湯倉成也が『そう言えばこいつも倒したよ』と付け足した程度の存在である。ある意味では最もヘイトの少ない魔王と言えるだろう。
「ただ国民には流石に伏せていますね。無駄に混乱を招いても仕方ありませんので」
「ルドフェインさんはほとんど変わっていませんね」
「ええ、まあ。王は元々隠し事が多く、胡散臭さに足が生えたような方でしたし。魔王だと言われても『そうでしたか』くらいにしか思いませんでした。有能な方には違いありませんし、国を良くするために働いてくださるのであれば、別に性格が悪かろうが素性が魔王だろうが支障はないでしょう」
すげぇ、此処までドライに判断できる現地人ってどれだけいるんだろう。ただルドフェインさんが純粋に『金』に興味を持っていないだけのような気もする。
「ルドフェインさんを大臣に登用した『金』の判断は正しかったようで……」
「含みのある言い方ですね。一応私個人としても王のことは尊敬していますよ。目に余る悪友さんとの関係も許容できるほどです」
「でも悪友呼びですよね」
「大臣としてはそう見ざるを得ませんので。以前も私の知らぬところで楽しんでいたようですし」
割と根に持つタイプだな、この人。
「いや、友よ。その大臣の言うことは間違いじゃないさ。あれは性悪だからね」
「いやいや、大臣の前で王様を悪く言ってやるなよ」
「お構いなく。執務より殿方の傍を優先し、国をかき乱すような愚王です。当然のことを口にすることは罪とは言えないでしょう」
「言えるとは思うけどね?本当に尊敬してるの?」
「能力だけは」
人格が微塵も評価されてないってのは、他人の話であっても悲しさが湧いてくるんだな。
そういや『金』がルドフェインさんって仕事以外の付き合いを全くしないとか言ってたな。

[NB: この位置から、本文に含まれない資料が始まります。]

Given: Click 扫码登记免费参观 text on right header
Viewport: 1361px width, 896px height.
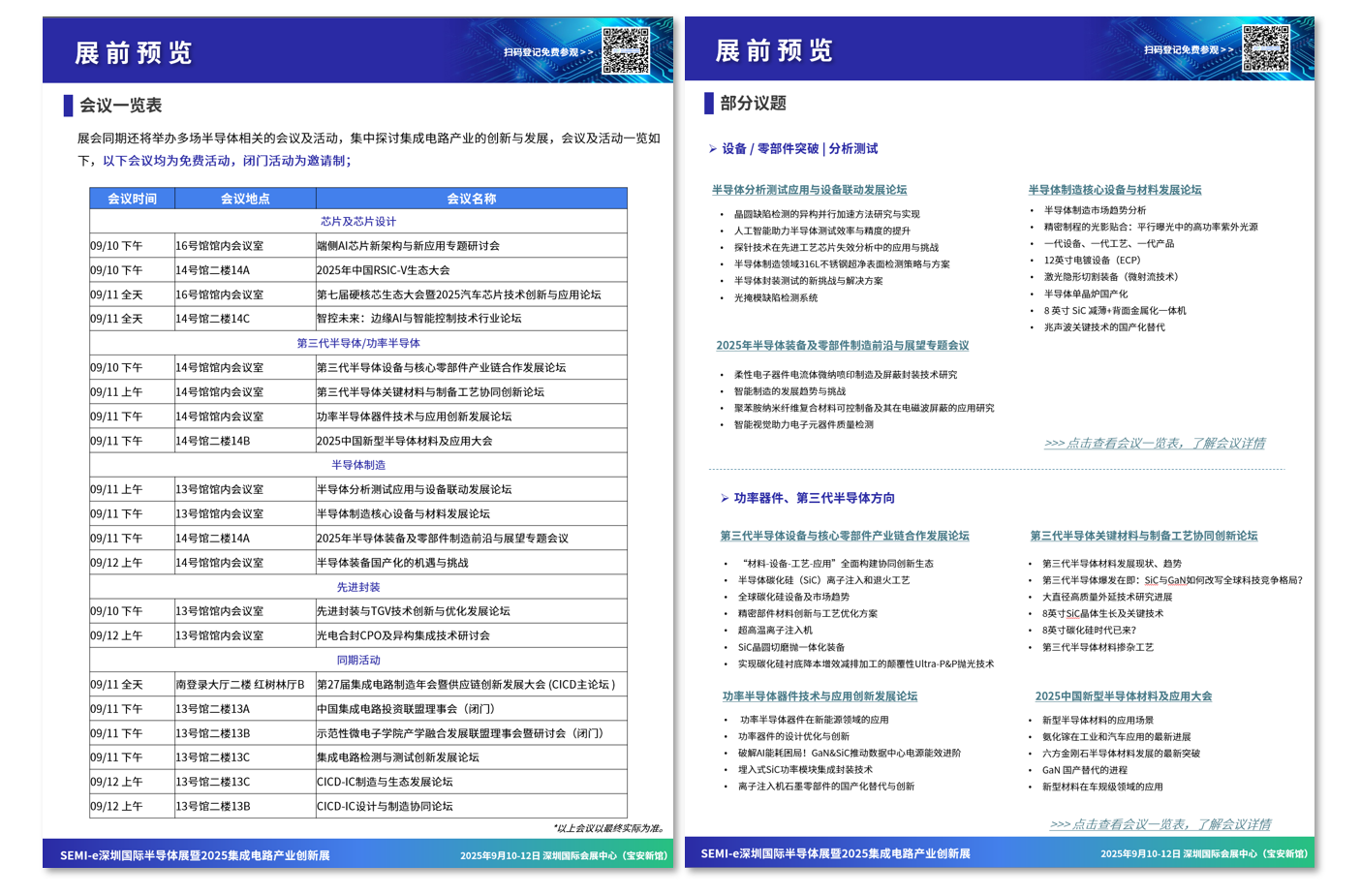Looking at the screenshot, I should (x=1189, y=49).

トップと二番手がこんな関係で大丈夫なんだろうか、この国。
「うーむ。ターイズに欲しいな。いっそ妃候補にも……」
マリトはマリトでルドフェインさんを気に入っている。確かに王相手にも物怖じしないと言うのは、マリトからすれば高評価ポイントである。
君王様だから二股とか全然大丈夫なんだろうけどさ、妃にするならせめてルコとの関係を発展させてからにしようね?
「そう言えば『金』の本体って今はガーネ城に?」
「おや、ターイズに残っているのでは?」
「え、ガーネに戻ったとばかり……」
「まあ分身はガーネにいるので、会談には問題ないでしょう。些細なことです」
「王不在を些細と言えるのは凄いですね」
別荘にはいなかったのを覚えている。先に一人で帰ったのならばルドフェインさんに顔くらい見せていると思ったのだが……。まあ、どこかしらにいるだろう。
それはそうとちょっと小腹が空いて喉も乾いた。馬車の速度を以前のものと同じと考えていたのだが、予想以上に早くて食事時間がずれて食べず仕舞いだったのだ。
確か道中の食料を入れた箱がこっちにあったな。果物でも食べるとしよう。
箱を開け、中を覗き込む。そこには何故か涙目の『金』の姿があった。
「……」
「……」
きっと茶目っ気で誰かさんを驚かそうと思って、荷物に隠れ潜んでいたのだろう。
しかし誰かさんとマリトが同じ馬車で行くこととなった。その状態で姿を見せれば『子供のような悪戯をするな』とか馬鹿にされると思ったのだろう。そして今の今まで出るに出られず……。
当然今の話の流れも全部聞いていたというわけで。まあやんちゃなコイツにも人の心はあるということで。
とりあえず『金』の頭を慰めるように撫で、横にあった果物を取り出して蓋を閉めておいた。
多分ここにいることがバレても、誰一人気まずい顔をしてくれない。それはとても可哀そうなことだと思った。
視線を他の者達に向けると、ルドフェインさん以外の全員がこのことを知っていたのだと理解した。
何とも言えない顔をするイリアス、箱の中は楽しそうだなと見ているウルフェ、笑いを堪えているマリト。
「ル、ルドフェインさん。今度『金』とお酒でも飲んで、ゆっくり話し合って親睦を深めてみては?もっといろんなことで尊敬できるかもしれないし――」
「そんなことのために私的な時間を削りたくはありませんね」
これはダメだわー。ごめんなー『金』、とりあえず取り繕おうと思ったけど無理だわー。
箱が震えている。多分これ以上のフォローの失敗は『金』が泣きながら飛び出していくことになるだろう。
諦めて果物を食べるとしよう。そしてマリト、こいつ本当に楽しそうだな。